→ Goal of the exercise
Set down the complete data exactly as it appears below.

→ Entries supplied
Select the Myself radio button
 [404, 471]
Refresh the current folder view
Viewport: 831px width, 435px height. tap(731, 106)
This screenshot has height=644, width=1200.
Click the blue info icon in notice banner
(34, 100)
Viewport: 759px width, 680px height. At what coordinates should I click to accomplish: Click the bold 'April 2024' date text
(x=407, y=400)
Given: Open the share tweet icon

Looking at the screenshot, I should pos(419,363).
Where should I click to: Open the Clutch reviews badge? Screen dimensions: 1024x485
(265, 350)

→ Response to the task
Select the Myself radio button
 [404, 471]
Refresh the current folder view
Viewport: 831px width, 435px height. tap(731, 106)
This screenshot has height=644, width=1200.
Click the blue info icon in notice banner
(34, 100)
Viewport: 759px width, 680px height. At what coordinates should I click to accomplish: Click the bold 'April 2024' date text
(x=407, y=400)
Given: Open the share tweet icon

Looking at the screenshot, I should pos(419,363).
Where should I click to: Open the Clutch reviews badge? Screen dimensions: 1024x485
(265, 350)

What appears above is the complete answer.